Una camarera de Murcia ha visto reconocido su despido como nulo y ha logrado una indemnización de 24.000 euros después de que la empresa la cesara por beberse dos tintos de verano durante una cena mientras estaba de baja por diabetes. El Tribunal Superior de Justicia (TSJ) de Murcia consideró que la compañía vulneró su derecho a la igualdad y a la integridad física y moral.
Lo que la empresa presentó como una falta muy grave escondía, según los jueces, otra intención: deshacerse de una trabajadora cuya baja se estaba alargando y encareciendo. Ese detalle, ocurrido semanas antes del despido, fue el que dio un giro al caso en los tribunales.

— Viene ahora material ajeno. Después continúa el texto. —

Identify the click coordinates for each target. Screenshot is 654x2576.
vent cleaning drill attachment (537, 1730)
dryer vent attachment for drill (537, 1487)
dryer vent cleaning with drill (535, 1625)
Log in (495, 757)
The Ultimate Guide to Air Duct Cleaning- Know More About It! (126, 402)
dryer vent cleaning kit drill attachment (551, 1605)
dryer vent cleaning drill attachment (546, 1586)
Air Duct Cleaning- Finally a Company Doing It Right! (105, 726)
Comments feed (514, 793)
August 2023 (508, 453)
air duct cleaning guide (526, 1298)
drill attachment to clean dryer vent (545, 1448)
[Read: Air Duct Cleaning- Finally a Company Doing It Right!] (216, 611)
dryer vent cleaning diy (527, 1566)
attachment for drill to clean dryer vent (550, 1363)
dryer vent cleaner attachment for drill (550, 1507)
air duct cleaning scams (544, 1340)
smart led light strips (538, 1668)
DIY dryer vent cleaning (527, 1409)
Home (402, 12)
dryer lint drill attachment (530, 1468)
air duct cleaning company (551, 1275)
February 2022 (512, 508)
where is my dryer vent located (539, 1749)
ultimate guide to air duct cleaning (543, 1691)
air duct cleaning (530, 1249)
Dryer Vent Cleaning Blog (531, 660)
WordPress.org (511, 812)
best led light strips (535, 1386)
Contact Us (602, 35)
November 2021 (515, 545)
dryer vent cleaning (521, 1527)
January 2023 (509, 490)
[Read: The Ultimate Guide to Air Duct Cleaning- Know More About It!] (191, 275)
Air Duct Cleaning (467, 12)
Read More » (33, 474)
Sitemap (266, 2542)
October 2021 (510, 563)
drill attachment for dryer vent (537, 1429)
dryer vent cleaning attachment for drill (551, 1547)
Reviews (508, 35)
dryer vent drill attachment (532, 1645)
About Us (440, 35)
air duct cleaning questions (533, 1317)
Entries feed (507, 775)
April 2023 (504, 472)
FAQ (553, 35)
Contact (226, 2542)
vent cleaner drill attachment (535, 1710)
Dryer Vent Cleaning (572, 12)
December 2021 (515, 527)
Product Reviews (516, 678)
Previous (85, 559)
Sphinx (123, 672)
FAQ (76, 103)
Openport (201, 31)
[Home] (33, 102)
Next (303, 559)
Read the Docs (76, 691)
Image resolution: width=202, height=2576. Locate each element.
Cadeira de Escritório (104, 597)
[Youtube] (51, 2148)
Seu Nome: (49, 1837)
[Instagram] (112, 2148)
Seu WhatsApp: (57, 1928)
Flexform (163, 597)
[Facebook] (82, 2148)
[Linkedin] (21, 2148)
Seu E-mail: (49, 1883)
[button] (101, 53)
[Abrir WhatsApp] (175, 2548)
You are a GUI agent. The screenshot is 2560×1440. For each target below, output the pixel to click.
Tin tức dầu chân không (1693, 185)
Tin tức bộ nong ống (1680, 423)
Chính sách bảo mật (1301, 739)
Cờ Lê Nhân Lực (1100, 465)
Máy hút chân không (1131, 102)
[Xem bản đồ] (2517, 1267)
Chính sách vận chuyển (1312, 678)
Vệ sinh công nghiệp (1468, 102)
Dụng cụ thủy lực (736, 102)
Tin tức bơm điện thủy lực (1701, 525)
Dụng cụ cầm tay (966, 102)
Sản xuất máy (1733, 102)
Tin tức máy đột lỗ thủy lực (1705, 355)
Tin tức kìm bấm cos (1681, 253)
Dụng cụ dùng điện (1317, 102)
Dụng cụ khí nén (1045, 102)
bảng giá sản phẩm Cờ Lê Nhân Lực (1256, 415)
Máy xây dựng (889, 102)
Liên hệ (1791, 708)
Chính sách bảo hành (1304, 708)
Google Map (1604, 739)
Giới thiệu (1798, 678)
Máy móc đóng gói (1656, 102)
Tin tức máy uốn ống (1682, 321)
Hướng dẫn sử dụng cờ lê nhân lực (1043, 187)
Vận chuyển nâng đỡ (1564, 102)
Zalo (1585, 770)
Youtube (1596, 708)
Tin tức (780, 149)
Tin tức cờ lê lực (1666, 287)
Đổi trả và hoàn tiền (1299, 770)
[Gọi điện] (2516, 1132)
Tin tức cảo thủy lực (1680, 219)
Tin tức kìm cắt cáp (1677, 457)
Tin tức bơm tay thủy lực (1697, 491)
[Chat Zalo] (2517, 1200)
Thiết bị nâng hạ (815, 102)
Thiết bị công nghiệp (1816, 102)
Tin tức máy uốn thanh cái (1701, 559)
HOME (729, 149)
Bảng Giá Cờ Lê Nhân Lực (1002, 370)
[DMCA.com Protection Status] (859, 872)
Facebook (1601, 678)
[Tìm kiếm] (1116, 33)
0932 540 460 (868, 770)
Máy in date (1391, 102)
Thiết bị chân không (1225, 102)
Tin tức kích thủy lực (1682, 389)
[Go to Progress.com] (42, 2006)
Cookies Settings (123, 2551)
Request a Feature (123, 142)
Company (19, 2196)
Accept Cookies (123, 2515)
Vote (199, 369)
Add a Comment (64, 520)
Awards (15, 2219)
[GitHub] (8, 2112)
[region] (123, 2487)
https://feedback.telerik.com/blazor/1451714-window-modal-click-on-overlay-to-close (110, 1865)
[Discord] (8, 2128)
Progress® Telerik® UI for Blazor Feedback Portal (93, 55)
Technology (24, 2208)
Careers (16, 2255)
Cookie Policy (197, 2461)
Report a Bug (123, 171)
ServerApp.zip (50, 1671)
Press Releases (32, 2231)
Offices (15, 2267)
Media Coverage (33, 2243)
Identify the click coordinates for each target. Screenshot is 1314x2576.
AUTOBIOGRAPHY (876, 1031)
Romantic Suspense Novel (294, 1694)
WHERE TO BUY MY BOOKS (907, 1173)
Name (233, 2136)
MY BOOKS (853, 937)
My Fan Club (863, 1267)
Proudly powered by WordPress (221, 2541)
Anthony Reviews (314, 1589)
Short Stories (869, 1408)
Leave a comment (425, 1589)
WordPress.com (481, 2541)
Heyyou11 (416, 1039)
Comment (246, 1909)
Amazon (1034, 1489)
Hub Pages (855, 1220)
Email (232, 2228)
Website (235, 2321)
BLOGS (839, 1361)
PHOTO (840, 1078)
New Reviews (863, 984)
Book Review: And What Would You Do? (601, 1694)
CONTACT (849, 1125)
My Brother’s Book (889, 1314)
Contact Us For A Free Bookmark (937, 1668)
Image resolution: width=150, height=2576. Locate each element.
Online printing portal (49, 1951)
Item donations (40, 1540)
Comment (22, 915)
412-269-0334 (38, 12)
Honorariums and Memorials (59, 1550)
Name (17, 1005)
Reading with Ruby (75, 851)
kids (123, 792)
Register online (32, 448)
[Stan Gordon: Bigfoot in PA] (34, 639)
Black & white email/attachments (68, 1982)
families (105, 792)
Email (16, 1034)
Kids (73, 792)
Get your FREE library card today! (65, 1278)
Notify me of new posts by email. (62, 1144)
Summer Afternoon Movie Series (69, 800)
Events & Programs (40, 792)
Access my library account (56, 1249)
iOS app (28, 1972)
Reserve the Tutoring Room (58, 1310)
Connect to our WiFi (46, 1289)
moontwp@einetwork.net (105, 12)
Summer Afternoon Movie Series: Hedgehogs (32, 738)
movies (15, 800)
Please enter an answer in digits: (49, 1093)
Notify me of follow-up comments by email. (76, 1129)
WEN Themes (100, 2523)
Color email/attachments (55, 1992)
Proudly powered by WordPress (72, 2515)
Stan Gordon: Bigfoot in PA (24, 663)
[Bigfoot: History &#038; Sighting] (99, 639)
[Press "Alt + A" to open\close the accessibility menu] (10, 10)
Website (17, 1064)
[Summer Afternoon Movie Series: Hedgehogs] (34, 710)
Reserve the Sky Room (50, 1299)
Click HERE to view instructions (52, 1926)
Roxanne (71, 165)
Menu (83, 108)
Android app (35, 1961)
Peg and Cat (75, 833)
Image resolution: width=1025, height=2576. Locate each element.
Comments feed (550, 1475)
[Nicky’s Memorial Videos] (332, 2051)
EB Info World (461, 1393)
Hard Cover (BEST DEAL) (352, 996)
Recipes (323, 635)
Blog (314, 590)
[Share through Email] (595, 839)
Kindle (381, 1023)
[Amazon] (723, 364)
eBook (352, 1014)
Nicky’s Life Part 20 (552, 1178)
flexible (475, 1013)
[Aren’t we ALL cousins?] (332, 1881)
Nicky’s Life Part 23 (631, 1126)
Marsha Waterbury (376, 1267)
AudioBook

Cómo la empresa justificó el despido de la camarera
Los hechos se remontan a octubre de 2022, cuando la mujer inició una baja por enfermedad con un diagnóstico que incluía hipoglucemia severa, mientras se sometía a pruebas para regular sus niveles de glucosa. En febrero de 2023, todavía de baja, la empresa le remitió la carta de despido.
El motivo alegado era que, durante una cena con amigos, había bebido dos tintos de verano con alcohol, algo que la compañía consideró “incompatible con su baja” por diabetes, al contener azúcar y alcohol. Según la empresa, esa conducta era “susceptible de dilatar o comprometer su rápido restablecimiento”, por lo que la cesó por fraude, deslealtad y abuso de confianza, faltas muy graves según el convenio de la hostelería.

El detalle que destapó la verdadera intención de la empresa
La clave del caso, sin embargo, estaba en algo ocurrido semanas antes. La baja, que en principio iba a ser corta, se prolongó considerablemente tras una revisión de enero, hasta una previsión de 78 días. Y mantener esa baja de larga duración le suponía a la empresa un coste de cerca de 700 euros mensuales.
Sabiendo esto, en enero de 2023, un mes antes del despido, la empresa contactó a la trabajadora para ofrecerle rescindir el contrato, alegando expresamente que no podía asumir ese gasto. La camarera no aceptó. Tres semanas después llegó la carta de despido por la cena.
Para el TSJ, esa cronología fue decisiva. Aunque los hechos de la carta estaban probados (la mujer sí salió a cenar y bebió los dos vasos), el tribunal concluyó que esa conducta funcionó como un pretexto disciplinario, y que la causa real del cese era anterior: querer desprenderse de la trabajadora por su estado de salud.
Qué dice la sentencia sobre el despido
El TSJ de Murcia declaró el despido nulo, no solo improcedente, una diferencia con consecuencias importantes. Los magistrados consideraron que se vulneró el derecho a la igualdad recogido en el artículo 14 de la Constitución, en relación con el derecho a la integridad física y moral.
Con ello, el tribunal corrigió la primera sentencia, del Juzgado de lo Social número 1 de Murcia, que había declarado el despido solo improcedente y fijado una indemnización de apenas 1.335 euros. Al elevarlo a nulo, la empresa quedó obligada a readmitir a la camarera, abonarle los salarios dejados de percibir y pagarle una indemnización de 24.000 euros por los daños morales.
La resolución, que cuenta con un voto particular, aborda además una cuestión frecuente en los tribunales: qué puede hacer una persona durante una baja. Estar de baja no obliga a permanecer encerrado en casa, aunque una actividad sí puede justificar una sanción cuando es incompatible con la recuperación. En este caso, sin embargo, pesó más la intención discriminatoria que la propia cena.